This is the mail archive of the
gcc@gcc.gnu.org
mailing list for the GCC project.
Re: Git and GCC
Linus Torvalds <torvalds@linux-foundation.org> writes:
> On Thu, 6 Dec 2007, Jon Loeliger wrote:
>> I guess one question I posit is, would it be more accurate
>> to think of this as a "delta net" in a weighted graph rather
>> than a "delta chain"?
>
> It's certainly not a simple chain, it's more of a set of acyclic directed
> graphs in the object list. And yes, it's weigted by the size of the delta
> between objects, and the optimization problem is kind of akin to finding
> the smallest spanning tree (well, forest - since you do *not* want to
> create one large graph, you also want to make the individual trees shallow
> enough that you don't have excessive delta depth).
>
> There are good algorithms for finding minimum spanning trees, but this one
> is complicated by the fact that the biggest cost (by far!) is the
> calculation of the weights itself. So rather than really worry about
> finding the minimal tree/forest, the code needs to worry about not having
> to even calculate all the weights!
>
> (That, btw, is a common theme.
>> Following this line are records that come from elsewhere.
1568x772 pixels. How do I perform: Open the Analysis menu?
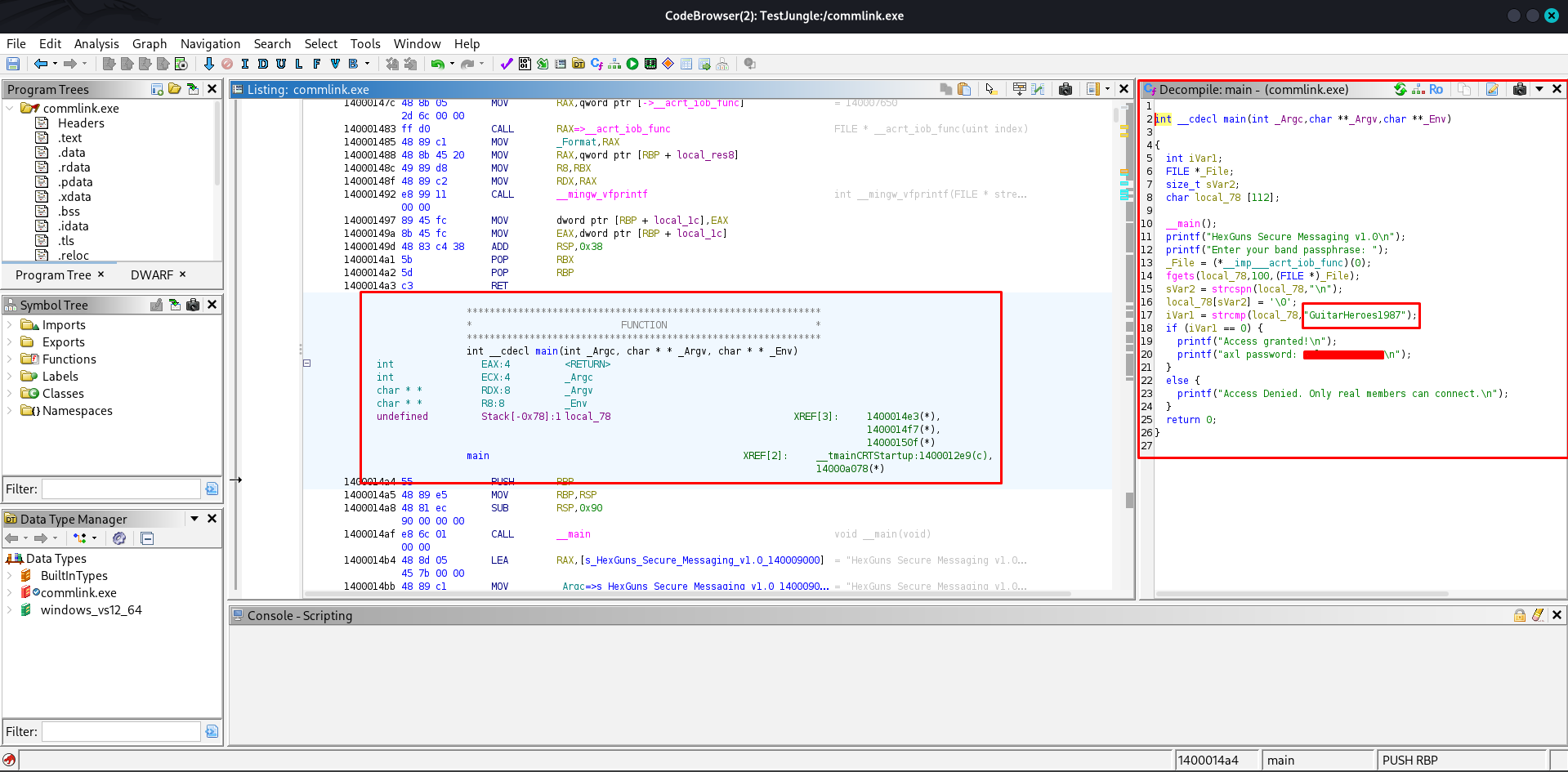(96, 44)
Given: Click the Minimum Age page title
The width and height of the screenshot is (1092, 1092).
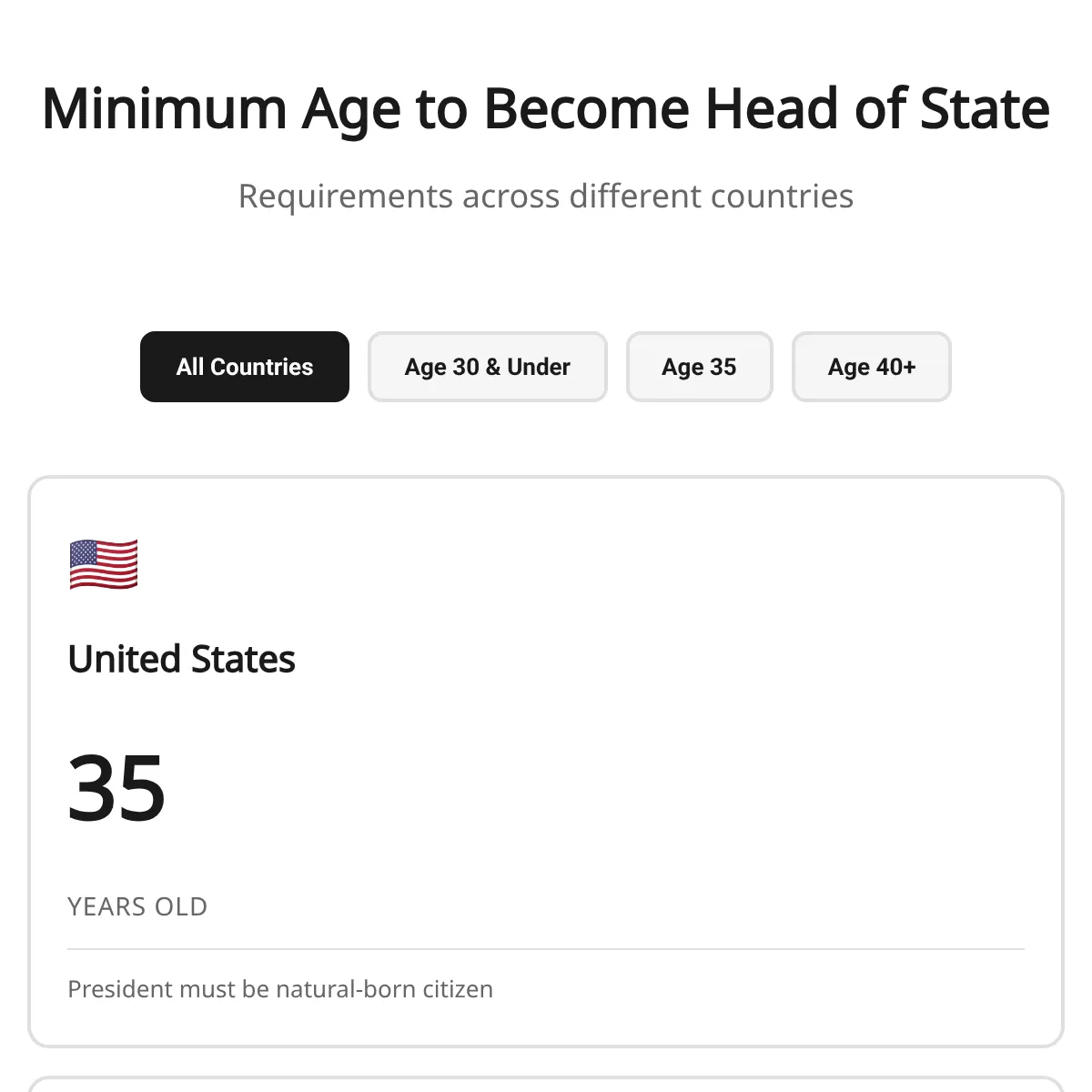Looking at the screenshot, I should pyautogui.click(x=546, y=109).
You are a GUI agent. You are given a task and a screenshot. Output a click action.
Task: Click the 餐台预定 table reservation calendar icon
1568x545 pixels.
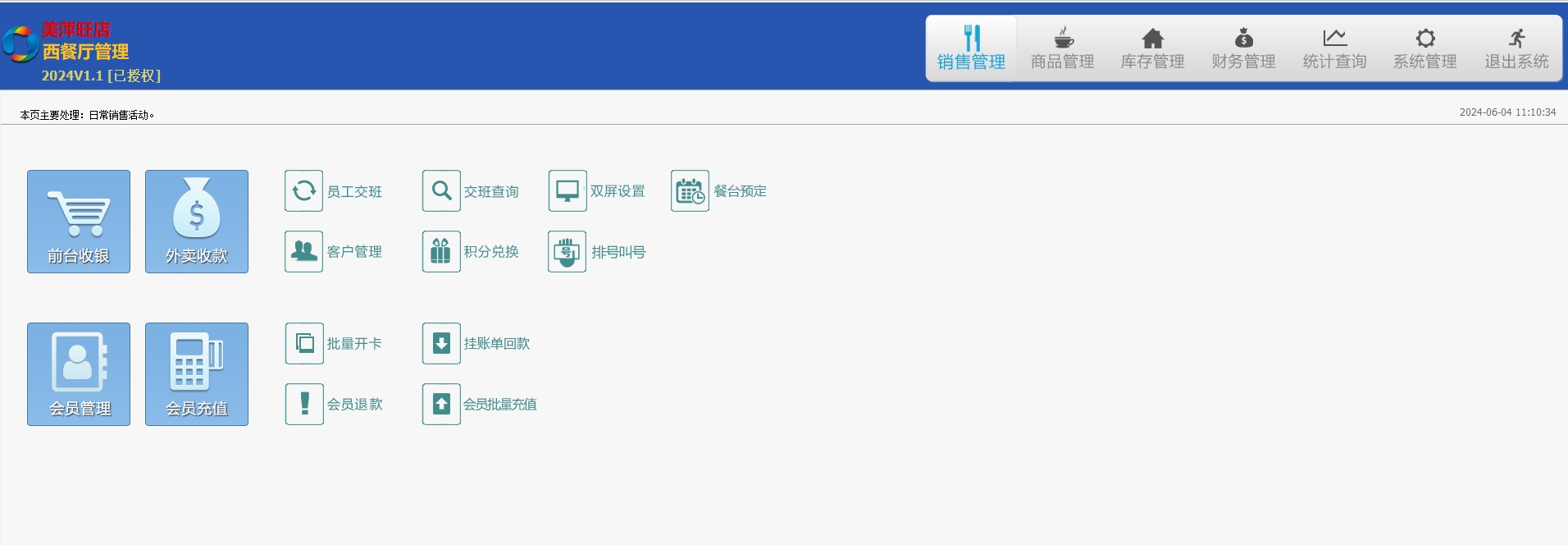pyautogui.click(x=690, y=191)
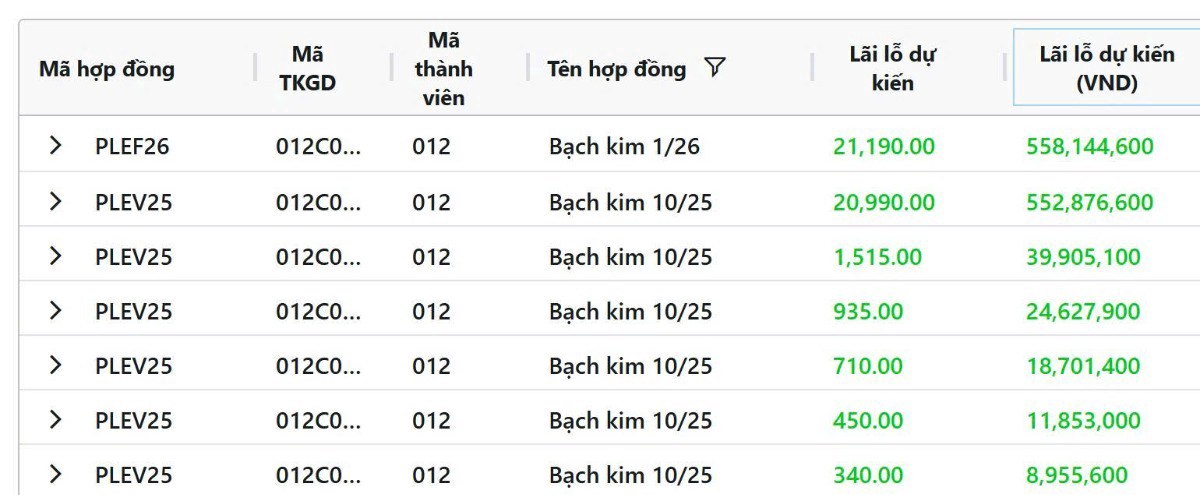Click the Tên hợp đồng header text

coord(617,69)
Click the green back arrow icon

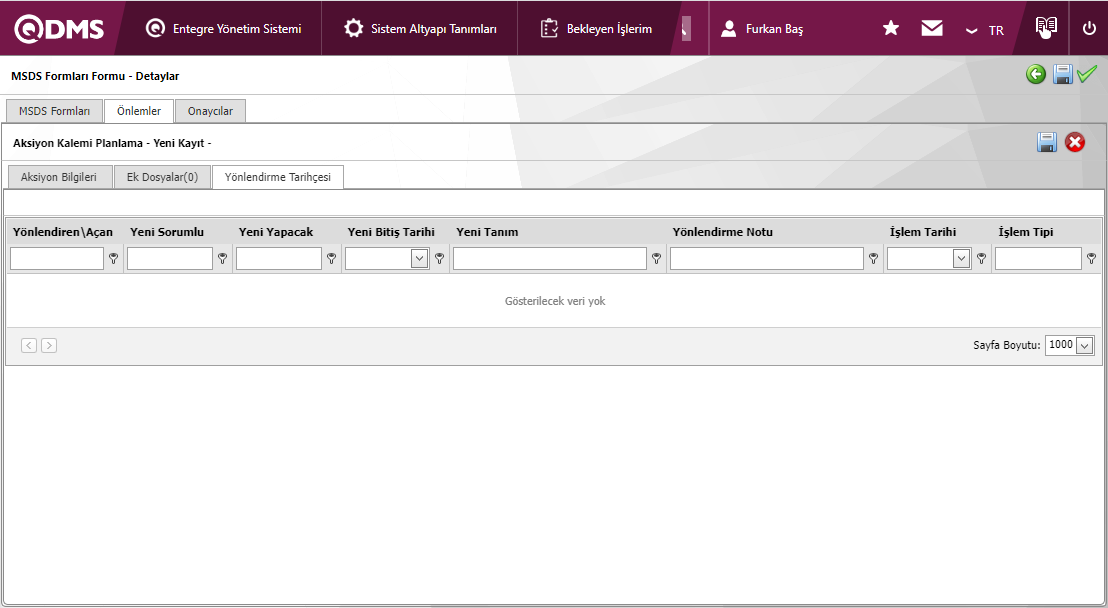1036,75
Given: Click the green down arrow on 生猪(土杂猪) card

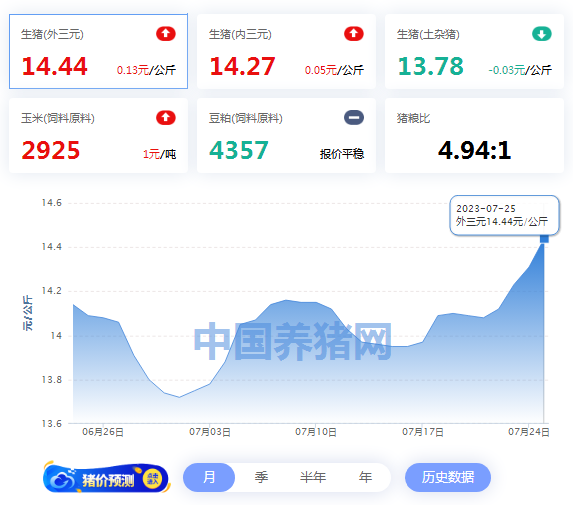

A lot of git is about traversing graphs,
> like the revision graph. And most of the trivial graph problems all assume
> that you have the whole graph, but since the "whole graph" is the whole
> history of the repository, those algorithms are totally worthless, since
> they are fundamentally much too expensive - if we have to generate the
> whole history, we're already screwed for a big project. So things like
> revision graph calculation, the main performance issue is to avoid having
> to even *look* at parts of the graph that we don't need to see!)
Hmmm...
I think that these two problems (find minimal spanning forest with
limited depth and traverse graph) with the additional constraint to
avoid calculating weights / avoid calculating whole graph would be
a good problem to present at CompSci course.
Just a thought...
--
Jakub Narebski
Poland
ShadeHawk on #git